*EXERCISE:* Could you print out every entry, character for character?

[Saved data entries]

▶

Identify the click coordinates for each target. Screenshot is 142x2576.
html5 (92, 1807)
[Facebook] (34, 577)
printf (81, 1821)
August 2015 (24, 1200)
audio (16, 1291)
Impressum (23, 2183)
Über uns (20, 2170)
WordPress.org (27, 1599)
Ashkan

◀

*SOLUTION TO THIS PROBLEM:*
Identify the click coordinates for each target. Screenshot is 142x2576.
html5 (92, 1807)
[Facebook] (34, 577)
printf (81, 1821)
August 2015 (24, 1200)
audio (16, 1291)
Impressum (23, 2183)
Über uns (20, 2170)
WordPress.org (27, 1599)
Ashkan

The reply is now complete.